1 1/2 cups all-purpose flour (plus more for prepping cake pan)
1 cup granulated sugar
2 teaspoons baking powder
3/4 teaspoon kosher salt
3 large eggs
1 1/2 cups ricotta
1/2 teaspoon vanilla extract
1/2 cup (1 stick) unsalted butter, melted (plus 1 tablespoon for oiling pan)
1 teaspoon fresh orange zest
8 ounces fresh raspberries or blackberries, divided
Orange Cream Topping
1/2 cup crème fraiche
1/2 cup heavy whipping cream
1 tablespoon fresh orange juice
2 teaspoons fresh orange zest
2 tablespoons sugar
Adapted from Bon Appetit
Brush a 9” cake pan with melted butter, then add about 1 tablespoon of flour. Turn the pan with the flour in it so it gets an even coating on the butter and tap out excess; set aside. In a large mixing bowl whisk flour, sugar, baking powder and salt together and set aside.
In another bowl, whisk eggs, ricotta, vanilla and orange zest together until smooth. Fold the wet ingredients into the dry ingredients until it starts coming together as a batter. Fold in the butter and 6 ounces of the raspberries (trying not to crush the berries).

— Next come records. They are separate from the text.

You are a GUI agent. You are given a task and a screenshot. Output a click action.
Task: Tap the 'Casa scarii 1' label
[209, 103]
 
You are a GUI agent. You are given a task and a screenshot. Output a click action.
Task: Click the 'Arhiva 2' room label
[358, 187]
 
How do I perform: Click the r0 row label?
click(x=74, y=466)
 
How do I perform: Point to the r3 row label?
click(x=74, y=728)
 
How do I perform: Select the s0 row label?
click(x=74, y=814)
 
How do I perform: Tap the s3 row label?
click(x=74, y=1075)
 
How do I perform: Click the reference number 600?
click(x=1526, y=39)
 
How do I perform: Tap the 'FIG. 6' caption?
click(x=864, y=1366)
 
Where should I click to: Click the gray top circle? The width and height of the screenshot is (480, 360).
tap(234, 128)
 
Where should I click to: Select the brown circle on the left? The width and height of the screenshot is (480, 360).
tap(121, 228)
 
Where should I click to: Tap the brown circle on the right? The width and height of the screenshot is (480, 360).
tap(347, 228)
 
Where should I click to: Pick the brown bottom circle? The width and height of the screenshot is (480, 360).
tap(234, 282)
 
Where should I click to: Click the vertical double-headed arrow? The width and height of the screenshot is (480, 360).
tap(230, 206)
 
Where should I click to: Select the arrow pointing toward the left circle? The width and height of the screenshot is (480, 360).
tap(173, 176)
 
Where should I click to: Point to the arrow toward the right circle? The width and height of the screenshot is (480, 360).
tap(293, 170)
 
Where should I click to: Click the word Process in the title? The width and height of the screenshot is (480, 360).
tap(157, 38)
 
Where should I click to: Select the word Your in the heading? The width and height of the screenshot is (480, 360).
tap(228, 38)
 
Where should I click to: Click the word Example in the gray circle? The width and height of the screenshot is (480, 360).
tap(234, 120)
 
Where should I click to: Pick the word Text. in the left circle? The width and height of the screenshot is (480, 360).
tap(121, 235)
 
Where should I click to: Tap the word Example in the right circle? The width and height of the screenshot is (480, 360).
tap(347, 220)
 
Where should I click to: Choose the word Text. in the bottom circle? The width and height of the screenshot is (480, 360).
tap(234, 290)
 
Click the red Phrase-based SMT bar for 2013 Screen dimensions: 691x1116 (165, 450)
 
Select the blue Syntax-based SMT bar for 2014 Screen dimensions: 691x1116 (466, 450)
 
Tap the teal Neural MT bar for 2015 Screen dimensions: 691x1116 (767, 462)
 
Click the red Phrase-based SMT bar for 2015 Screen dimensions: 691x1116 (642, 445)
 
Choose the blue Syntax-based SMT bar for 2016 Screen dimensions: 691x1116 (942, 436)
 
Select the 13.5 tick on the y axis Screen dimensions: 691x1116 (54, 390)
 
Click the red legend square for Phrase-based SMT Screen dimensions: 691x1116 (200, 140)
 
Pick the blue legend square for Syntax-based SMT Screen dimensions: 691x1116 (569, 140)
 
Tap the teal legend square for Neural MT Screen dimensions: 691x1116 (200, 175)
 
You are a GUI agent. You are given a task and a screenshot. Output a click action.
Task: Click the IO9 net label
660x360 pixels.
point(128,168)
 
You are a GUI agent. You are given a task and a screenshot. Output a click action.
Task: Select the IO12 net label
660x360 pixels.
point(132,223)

Pour batter into prepared pan and top with the remaining raspberries. Bake cake until golden brown and a tester inserted into the center comes out clean, about 45-55 minutes. Make sure to rotate the pan about half way through. Let cool for about 20 minutes before unmolding.
To make orange cream topping: In a medium size bowl, whisk together crème fraiche and heavy whipping cream until it forms soft peaks. Then add sugar, orange zest and orange juice and whisk for a minute or two longer until stiff peaks form. Refrigerate if not using right away. You can also substitute the orange for lemon and it tastes great!
NOTE: This recipe also bakes great in cast iron skillets 9” or smaller! Simply brush the skillet with butter and pour the batter in. Batter should reach about half way up the pan. Bake until golden brown and tester comes out clean. Depending on what size you use the time will vary but will never be over 50 minutes.